Chen Zhen lives to fight again in Andrew Lau’s first foray into big-budget martial arts cinema. Reprising one of Bruce Lee’s most famous roles is never easy, but Donnie Yen has the stepping stone of Jet Li’s earlier reincarnation of kung-fu fighter Chen Zhen in Fist of Legend (1994) to bounce off, and he and Lau launch into the task with a great deal of verve.

The film’s nationalist agenda, as well as its star cast and tasty period setting, should help to make it big in China, and results in Southeast Asia should be peppy.

If the result is more solid and workmanlike than ravishingly poetic, that’s probably deliberate: period martial arts epics have retreated, for good market reasons, from the crossover high water  mark set by Crouching Tiger, Hidden Dragon and House of Flying Daggers, and are focusing these days (as Red Cliff demonstrated) on cleaning up in Asia, with sales elsewhere being seen as the icing on the cake.

The fact that US distribution rights to Legend of the Fist have been picked up not by a big studio distributor but by niche operator Well Go, is telling in this respect.
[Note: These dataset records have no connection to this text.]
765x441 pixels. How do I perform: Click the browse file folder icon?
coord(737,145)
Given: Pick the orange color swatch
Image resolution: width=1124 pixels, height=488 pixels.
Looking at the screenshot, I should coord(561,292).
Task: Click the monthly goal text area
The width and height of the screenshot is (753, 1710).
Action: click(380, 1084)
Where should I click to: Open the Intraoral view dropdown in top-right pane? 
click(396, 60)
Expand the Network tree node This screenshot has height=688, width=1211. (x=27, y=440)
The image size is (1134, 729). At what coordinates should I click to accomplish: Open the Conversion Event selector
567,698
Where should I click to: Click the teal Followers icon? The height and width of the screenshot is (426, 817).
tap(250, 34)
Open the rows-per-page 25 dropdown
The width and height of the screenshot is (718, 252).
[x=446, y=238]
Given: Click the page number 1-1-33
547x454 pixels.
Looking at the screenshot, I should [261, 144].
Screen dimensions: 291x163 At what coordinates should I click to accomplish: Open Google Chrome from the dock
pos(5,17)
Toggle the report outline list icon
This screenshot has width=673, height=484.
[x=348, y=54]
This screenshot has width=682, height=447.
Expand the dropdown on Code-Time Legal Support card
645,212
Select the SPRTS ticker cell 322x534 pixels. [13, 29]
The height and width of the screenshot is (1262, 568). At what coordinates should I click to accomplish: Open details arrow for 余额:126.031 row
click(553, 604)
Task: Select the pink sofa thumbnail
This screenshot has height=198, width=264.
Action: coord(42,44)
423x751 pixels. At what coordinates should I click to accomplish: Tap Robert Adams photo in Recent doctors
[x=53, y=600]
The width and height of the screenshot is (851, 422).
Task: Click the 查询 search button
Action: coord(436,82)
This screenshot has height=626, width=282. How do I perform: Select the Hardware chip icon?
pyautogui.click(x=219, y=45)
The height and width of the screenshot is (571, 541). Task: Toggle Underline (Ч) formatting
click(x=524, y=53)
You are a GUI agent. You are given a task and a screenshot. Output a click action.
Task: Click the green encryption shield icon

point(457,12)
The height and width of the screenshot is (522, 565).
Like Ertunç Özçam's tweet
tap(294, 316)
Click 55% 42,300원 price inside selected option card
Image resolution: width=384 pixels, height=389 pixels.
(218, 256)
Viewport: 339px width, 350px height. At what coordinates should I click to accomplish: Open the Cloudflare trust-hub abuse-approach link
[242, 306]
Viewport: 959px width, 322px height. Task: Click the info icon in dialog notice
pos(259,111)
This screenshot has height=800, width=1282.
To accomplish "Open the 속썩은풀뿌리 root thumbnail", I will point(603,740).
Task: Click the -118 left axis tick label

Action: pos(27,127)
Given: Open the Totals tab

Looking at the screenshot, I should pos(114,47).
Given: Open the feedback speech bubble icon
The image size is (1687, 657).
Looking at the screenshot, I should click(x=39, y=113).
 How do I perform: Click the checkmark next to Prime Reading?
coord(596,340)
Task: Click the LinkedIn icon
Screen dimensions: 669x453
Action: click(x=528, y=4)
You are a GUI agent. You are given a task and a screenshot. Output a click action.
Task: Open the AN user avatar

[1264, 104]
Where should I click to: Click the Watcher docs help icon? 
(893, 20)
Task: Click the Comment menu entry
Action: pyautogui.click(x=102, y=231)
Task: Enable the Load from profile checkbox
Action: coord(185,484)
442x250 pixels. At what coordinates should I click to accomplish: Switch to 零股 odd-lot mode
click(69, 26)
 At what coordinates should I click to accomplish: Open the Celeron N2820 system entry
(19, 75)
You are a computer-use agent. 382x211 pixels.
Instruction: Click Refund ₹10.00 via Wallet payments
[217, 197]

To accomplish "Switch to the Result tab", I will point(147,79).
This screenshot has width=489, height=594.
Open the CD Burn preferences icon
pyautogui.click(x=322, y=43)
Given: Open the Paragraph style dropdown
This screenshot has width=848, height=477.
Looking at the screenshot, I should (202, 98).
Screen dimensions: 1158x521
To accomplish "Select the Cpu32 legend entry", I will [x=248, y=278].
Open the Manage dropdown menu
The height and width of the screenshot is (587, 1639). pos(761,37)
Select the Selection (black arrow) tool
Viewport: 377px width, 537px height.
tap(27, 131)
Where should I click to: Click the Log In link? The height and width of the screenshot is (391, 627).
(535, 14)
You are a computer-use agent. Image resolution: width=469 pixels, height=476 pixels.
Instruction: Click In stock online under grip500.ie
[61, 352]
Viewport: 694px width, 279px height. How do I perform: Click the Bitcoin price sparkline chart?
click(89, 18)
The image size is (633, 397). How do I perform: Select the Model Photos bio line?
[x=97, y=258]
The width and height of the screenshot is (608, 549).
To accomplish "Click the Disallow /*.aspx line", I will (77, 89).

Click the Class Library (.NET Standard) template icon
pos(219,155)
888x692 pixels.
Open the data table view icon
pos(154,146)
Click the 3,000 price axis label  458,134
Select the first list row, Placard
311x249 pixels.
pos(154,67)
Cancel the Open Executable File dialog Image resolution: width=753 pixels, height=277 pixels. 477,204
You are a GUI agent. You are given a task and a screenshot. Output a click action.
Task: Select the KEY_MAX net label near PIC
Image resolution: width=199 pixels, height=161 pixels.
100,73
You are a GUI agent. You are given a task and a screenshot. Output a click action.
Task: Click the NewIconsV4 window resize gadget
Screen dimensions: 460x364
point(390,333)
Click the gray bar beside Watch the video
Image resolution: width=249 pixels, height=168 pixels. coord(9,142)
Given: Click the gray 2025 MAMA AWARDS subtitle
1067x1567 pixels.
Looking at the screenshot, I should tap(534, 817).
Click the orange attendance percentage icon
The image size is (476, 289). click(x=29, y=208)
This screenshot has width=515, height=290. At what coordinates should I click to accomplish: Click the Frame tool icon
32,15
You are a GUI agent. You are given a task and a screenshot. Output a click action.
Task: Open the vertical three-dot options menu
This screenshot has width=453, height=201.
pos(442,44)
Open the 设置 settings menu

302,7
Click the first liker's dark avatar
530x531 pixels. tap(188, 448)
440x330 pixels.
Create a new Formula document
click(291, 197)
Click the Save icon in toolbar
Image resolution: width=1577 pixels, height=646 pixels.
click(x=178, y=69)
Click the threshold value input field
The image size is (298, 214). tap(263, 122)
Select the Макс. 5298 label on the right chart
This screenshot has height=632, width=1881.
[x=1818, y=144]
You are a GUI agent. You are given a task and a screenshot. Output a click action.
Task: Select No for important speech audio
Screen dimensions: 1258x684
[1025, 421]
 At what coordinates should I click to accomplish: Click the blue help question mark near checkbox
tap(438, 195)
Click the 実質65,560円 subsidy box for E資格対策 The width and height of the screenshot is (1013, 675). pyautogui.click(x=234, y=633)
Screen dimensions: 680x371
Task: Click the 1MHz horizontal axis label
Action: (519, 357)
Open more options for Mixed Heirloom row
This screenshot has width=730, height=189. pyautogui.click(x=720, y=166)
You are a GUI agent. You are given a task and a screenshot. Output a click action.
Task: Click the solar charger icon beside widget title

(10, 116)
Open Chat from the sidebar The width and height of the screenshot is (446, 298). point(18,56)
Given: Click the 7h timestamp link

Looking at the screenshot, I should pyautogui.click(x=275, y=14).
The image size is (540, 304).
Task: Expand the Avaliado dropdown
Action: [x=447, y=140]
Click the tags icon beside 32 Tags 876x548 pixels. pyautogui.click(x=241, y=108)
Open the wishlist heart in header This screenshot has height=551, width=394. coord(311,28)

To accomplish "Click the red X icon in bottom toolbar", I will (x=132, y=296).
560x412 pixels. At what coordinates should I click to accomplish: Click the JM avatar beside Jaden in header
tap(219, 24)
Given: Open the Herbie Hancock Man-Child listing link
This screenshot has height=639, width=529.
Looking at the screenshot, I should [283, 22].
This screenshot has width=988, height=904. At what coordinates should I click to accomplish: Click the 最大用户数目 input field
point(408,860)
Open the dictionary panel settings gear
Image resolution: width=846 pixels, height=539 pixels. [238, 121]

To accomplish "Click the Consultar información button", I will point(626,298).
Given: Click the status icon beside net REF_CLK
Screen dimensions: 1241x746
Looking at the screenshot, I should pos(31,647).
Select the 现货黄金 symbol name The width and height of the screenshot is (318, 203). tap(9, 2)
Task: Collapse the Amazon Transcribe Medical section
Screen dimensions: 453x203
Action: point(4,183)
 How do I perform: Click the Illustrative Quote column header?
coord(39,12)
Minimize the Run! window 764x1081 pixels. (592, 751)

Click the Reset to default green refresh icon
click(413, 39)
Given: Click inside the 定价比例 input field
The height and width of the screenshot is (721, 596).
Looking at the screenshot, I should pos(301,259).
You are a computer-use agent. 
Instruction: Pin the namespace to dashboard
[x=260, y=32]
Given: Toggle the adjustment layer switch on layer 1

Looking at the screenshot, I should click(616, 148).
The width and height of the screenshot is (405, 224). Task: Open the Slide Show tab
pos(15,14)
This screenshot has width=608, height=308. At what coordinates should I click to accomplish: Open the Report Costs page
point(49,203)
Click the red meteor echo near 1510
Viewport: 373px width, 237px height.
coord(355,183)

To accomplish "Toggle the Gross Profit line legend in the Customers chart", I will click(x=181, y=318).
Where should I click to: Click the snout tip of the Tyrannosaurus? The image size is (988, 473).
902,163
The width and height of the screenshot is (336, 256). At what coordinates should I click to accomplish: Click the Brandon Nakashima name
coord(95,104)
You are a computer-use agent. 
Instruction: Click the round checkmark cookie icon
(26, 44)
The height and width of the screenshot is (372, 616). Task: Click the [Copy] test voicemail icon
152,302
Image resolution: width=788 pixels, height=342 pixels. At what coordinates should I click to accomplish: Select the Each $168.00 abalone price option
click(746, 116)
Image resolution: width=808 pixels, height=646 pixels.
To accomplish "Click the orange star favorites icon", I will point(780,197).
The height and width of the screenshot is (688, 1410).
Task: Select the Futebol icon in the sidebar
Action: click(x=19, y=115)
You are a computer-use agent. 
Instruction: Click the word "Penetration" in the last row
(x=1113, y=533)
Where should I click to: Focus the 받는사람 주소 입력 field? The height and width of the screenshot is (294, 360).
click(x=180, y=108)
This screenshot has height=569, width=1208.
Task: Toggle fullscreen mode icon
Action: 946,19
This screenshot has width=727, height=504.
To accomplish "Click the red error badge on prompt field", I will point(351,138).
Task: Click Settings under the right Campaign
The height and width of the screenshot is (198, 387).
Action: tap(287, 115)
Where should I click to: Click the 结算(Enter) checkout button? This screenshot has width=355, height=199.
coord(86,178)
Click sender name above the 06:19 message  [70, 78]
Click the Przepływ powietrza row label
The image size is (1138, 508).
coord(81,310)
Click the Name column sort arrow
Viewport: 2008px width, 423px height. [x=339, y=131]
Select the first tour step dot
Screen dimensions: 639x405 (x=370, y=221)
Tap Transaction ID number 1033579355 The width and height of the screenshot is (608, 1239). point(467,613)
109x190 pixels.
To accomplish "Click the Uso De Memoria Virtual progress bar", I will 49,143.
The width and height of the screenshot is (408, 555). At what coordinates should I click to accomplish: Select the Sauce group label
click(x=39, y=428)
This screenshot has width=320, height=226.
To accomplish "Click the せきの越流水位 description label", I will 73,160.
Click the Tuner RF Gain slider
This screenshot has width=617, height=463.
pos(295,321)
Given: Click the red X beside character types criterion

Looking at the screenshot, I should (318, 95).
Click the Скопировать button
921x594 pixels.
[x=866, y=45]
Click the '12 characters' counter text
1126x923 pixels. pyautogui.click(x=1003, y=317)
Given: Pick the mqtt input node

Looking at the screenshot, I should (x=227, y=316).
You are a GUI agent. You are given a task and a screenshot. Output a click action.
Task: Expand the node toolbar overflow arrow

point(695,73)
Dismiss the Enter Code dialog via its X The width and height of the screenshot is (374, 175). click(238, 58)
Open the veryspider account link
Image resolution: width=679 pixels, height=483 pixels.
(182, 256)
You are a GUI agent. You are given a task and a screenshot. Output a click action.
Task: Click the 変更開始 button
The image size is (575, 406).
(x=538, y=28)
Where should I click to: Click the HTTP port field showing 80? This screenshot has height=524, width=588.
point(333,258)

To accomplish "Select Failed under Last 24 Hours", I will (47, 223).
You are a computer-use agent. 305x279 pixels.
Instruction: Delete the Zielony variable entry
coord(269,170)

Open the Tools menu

Ip Man, Well Go’s current Donnie Yen title, is being released first on DVD and BluRay, with a theatrical release being promised at some later date; and Legend of the Fist is likely to follow a similar trajectory. However, the film’s nationalist agenda, as well as its star cast and tasty period setting, should help to make it big in China, and results in Southeast Asia should be peppy.

Martial arts warrior Chen Zhen is an entirely cinematic construct,  created by writer Ni Kuang for the Bruce Lee vehicle Fist of Fury. Originally set in the twilight years of the Qing dynasty (which ended in 1912), the action has been moved forward here to the 1920s in order to set the standoff between Chinese and Japanese martial arts schools in Shanghai in a context of rising Japanese militarism and Chinese nationalist resistance.

The four scriptwriters begin by dusting off the little-known historical episode of thousands of Chinese workers being forcibly sent off to fight alongside French and British forces in the First World War. Chen Zhen (Yen) is one of them, and it’s his experiences on the French killing fields that mould his Chinese nationalist pride.

Nothing else in the film quite matches the exhilaration of the pre-title sequence, in which Chen Zhen and his companions attack a German position in a war-ravaged French town. After the war, going under the name of Ku, Chen Zhen befriends Liu Yutian (Wong), the good-hearted gangland owner of decadent Shanghai nightclub Casablanca, where sultry torch singer Kiki (Shu Qi) – who is not quite what she seems – performs nightly.

But Chen is secretly a member of an underground group dedicated to resisting Japanese expansionism in Shanghai, and he adopts the identity of a Masked Warrior – borrowed from a cheesy Hollywood film playing at a downtown cinema – to foil Japanese designs in a series of tasty fights (all choreographed by Yen himself).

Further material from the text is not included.